What causes endometriosis?
The exact cause of endometriosis is not fully known. However, several conditions may provide possible explanations:
Retrograde menstruation - During your period, menstrual blood containing endometrial cells can flow backwards through the fallopian tubes and into your abdomen instead of leaving your body as a period. The endometrial cells can then stick to the surfaces of organs in your abdomen and grow. If your body is unable to clear this tissue naturally, it becomes a problem.
Immune system disorder - An immunodeficiency condition may prevent your body from recognising endometrial tissue growing outside the womb as “foreign” and so will not attack and destroy it as normal.
Endometrial cell transport - If endometrial cells get into the bloodstream or lymphatic system, they can potentially be transported all around the body. This may cause rarer cases of endometriosis that occur outside the pelvic area.

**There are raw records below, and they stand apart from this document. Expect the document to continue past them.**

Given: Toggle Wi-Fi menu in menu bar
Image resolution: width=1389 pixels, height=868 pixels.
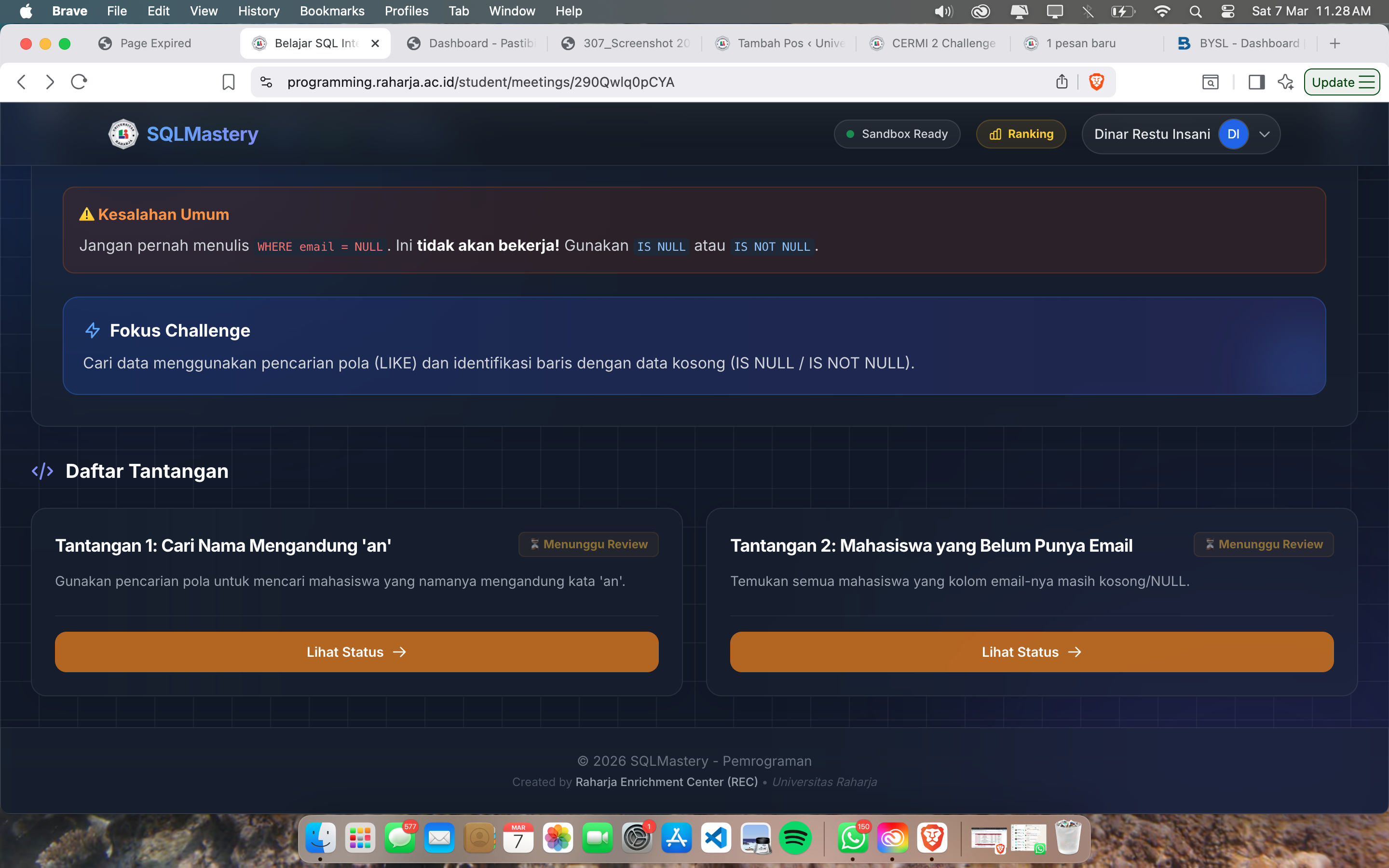Looking at the screenshot, I should (1162, 11).
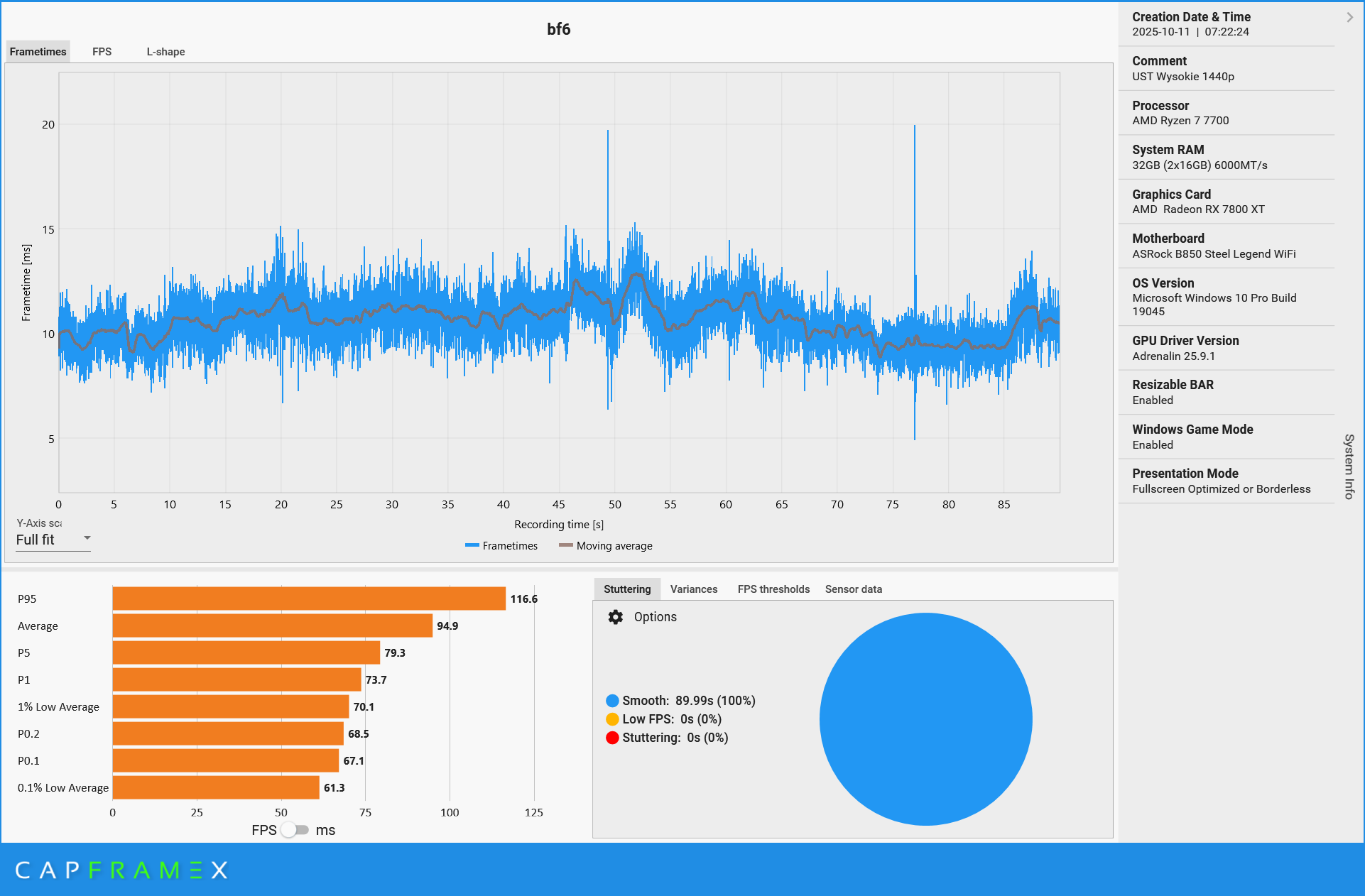This screenshot has height=896, width=1365.
Task: Switch FPS/ms toggle to ms
Action: pos(295,830)
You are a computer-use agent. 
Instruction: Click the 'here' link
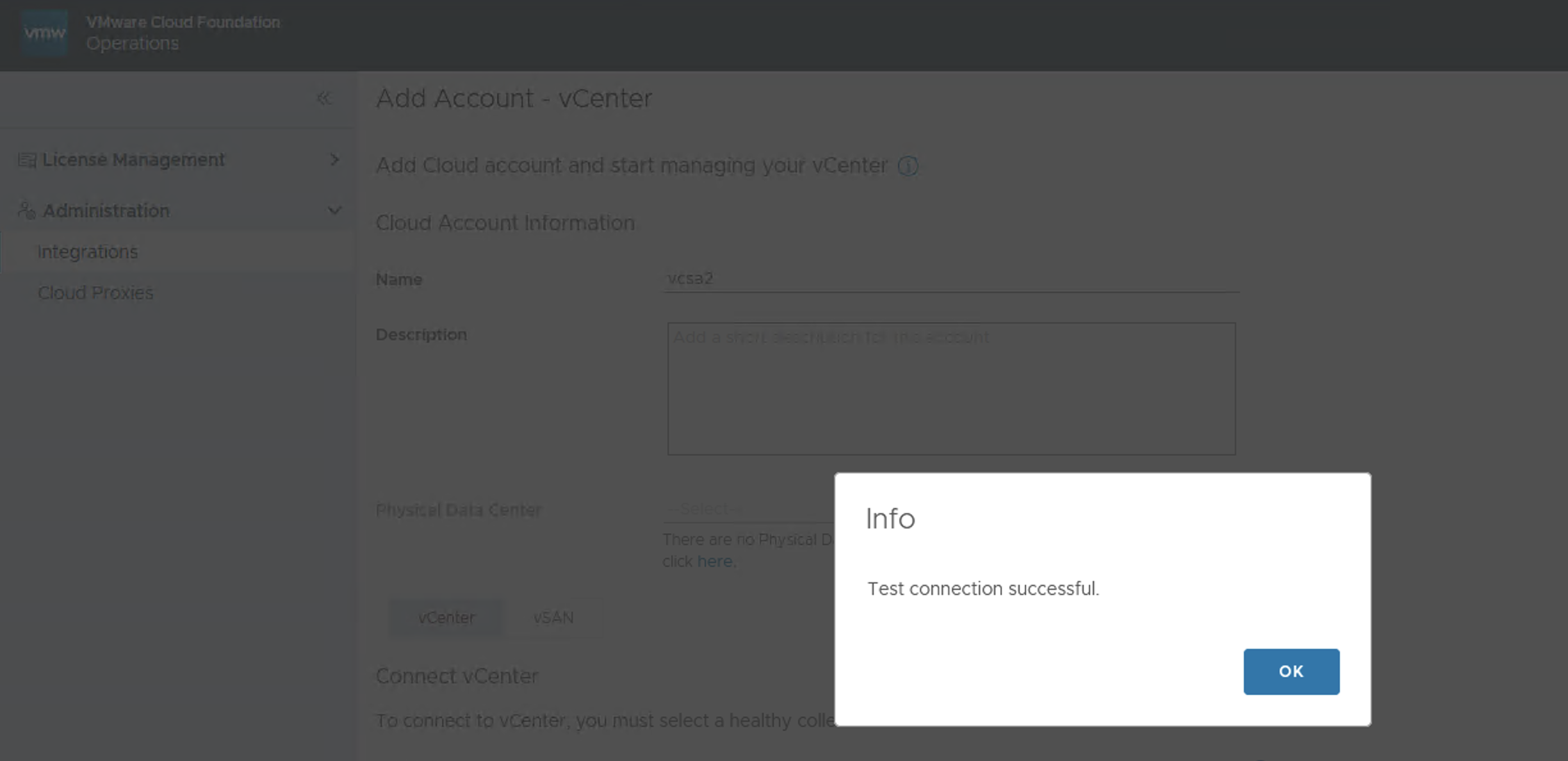click(714, 561)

Genetics - Endometriosis may be inherited. Although it can affect any ethnicity, it is more common in Asian women and less common in women of African-Caribbean origin.
Surgical scar implantation - After abdominal surgery, such as a hysterectomy or C-section, endometrial cells can attach to the incision area.
Endometriosis usually develops several years after the start of menstruation, commonly in women aged between 25 and 40. However, it can also develop in postmenopausal women and women who have had a hysterectomy.